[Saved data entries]
====
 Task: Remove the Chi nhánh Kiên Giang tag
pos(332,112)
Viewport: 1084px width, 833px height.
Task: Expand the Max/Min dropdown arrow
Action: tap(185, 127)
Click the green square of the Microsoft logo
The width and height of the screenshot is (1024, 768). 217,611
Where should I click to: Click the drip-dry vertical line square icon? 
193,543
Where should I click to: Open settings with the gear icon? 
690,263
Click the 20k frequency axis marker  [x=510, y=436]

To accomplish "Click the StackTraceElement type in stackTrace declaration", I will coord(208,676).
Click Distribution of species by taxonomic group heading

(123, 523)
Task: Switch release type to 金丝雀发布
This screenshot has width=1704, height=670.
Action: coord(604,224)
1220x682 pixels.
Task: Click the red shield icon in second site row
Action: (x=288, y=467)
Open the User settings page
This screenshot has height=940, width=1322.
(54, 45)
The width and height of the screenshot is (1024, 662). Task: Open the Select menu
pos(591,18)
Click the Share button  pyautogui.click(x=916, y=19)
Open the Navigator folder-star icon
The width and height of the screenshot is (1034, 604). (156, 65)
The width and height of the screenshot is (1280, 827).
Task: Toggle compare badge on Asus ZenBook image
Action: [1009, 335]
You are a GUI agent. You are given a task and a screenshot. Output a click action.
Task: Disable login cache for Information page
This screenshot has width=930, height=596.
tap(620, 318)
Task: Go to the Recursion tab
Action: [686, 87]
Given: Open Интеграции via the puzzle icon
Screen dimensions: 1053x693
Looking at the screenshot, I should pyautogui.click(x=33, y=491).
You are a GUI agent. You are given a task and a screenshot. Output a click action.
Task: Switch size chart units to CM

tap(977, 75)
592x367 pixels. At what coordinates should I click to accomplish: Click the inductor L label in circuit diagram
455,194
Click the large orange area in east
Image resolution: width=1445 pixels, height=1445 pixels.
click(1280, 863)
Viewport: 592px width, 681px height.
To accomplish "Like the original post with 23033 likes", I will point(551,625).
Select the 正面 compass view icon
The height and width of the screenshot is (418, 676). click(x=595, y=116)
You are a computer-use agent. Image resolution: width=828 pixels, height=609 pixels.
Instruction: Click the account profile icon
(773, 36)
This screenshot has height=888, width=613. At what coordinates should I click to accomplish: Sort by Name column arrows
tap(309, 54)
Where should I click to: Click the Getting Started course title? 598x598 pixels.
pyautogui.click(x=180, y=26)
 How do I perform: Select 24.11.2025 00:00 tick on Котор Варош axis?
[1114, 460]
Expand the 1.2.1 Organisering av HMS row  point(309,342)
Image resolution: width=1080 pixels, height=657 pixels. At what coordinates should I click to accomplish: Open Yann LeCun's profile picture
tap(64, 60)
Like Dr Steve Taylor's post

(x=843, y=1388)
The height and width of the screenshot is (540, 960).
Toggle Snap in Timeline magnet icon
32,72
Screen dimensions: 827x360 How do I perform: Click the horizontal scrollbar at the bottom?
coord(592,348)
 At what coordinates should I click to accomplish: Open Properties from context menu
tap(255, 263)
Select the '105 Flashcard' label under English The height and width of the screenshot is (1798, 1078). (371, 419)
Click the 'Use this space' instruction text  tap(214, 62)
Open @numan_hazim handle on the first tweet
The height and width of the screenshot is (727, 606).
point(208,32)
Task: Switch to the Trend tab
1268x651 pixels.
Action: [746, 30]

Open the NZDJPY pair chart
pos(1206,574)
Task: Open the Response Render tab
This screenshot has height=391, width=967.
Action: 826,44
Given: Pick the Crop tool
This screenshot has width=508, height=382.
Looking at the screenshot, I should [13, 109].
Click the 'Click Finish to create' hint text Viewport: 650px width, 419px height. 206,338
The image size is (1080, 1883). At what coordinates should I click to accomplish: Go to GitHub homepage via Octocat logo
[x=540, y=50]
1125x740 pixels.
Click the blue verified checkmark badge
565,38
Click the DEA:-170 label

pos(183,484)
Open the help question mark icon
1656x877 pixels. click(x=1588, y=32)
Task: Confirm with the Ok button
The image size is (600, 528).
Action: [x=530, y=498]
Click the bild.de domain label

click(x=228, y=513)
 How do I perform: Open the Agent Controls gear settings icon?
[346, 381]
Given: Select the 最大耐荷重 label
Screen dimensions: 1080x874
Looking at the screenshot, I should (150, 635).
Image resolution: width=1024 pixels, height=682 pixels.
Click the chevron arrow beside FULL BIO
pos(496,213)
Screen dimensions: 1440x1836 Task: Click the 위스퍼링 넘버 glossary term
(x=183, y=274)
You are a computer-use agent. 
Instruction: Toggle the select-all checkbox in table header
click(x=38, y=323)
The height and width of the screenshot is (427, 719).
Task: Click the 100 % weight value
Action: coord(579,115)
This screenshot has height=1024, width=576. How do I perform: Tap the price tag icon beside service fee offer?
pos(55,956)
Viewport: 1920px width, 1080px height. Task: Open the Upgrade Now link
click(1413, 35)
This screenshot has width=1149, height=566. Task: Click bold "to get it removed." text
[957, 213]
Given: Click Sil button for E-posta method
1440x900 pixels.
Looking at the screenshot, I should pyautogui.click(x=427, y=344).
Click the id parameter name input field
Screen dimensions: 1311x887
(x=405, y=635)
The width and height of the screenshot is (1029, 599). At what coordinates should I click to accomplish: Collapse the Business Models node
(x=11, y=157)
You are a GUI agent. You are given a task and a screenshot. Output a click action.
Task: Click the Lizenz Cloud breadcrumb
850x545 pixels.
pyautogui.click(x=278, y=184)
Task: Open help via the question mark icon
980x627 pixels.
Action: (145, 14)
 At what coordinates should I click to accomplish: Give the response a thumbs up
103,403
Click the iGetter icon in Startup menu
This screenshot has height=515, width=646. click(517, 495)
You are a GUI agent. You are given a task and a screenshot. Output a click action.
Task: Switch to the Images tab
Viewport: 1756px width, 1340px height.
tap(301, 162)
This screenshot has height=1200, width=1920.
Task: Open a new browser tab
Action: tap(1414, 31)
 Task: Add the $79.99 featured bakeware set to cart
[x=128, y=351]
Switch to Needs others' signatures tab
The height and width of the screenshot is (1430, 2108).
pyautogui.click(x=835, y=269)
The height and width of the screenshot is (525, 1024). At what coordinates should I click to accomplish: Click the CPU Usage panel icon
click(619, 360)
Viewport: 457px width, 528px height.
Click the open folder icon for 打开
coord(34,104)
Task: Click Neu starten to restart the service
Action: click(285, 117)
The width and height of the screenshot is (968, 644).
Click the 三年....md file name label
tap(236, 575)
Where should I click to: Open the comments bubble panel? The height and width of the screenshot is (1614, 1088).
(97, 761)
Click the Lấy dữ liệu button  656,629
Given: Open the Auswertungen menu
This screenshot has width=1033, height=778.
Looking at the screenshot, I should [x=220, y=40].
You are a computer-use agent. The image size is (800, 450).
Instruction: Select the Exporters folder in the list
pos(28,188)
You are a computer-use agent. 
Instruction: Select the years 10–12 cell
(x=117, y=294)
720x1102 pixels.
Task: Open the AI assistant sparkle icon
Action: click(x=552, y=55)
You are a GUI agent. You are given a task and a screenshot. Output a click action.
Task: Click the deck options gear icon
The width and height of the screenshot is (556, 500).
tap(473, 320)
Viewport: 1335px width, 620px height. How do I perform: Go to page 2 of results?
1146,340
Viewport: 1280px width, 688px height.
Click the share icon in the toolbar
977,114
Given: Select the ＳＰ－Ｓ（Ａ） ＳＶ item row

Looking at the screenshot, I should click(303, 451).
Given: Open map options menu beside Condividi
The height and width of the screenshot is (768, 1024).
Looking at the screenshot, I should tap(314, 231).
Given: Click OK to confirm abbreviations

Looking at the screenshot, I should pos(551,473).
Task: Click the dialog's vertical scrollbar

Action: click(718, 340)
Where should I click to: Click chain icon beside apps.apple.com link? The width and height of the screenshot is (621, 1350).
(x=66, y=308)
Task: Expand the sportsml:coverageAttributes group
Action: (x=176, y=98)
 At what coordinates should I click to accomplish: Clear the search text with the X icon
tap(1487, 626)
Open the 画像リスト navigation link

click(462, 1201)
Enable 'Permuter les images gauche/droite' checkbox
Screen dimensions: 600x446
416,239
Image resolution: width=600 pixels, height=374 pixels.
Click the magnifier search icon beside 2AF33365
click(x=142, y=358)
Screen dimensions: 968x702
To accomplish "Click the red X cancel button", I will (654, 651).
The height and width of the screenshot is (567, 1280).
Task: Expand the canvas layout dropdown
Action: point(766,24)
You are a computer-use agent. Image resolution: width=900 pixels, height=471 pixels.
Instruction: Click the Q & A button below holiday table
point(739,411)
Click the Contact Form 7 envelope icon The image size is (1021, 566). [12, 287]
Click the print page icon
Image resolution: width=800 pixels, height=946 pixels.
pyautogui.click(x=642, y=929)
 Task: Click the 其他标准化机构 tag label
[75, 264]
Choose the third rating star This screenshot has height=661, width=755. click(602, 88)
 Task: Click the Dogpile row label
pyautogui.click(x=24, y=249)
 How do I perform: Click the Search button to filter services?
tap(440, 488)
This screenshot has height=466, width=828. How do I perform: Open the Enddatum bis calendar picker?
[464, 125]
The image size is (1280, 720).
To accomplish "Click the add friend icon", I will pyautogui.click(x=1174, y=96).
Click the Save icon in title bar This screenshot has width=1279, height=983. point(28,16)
====
_WORK ORDER_
Look above for the line holding "from context menu" and the line holding "Given: Pick the Crop tool". Retype both, and every line between them, word for word and nothing else.

_THE ANSWER_
 At what coordinates should I click to accomplish: Open Properties from context menu
tap(255, 263)
Select the '105 Flashcard' label under English The height and width of the screenshot is (1798, 1078). (371, 419)
Click the 'Use this space' instruction text  tap(214, 62)
Open @numan_hazim handle on the first tweet
The height and width of the screenshot is (727, 606).
point(208,32)
Task: Switch to the Trend tab
1268x651 pixels.
Action: [746, 30]

Open the NZDJPY pair chart
pos(1206,574)
Task: Open the Response Render tab
This screenshot has height=391, width=967.
Action: 826,44
Given: Pick the Crop tool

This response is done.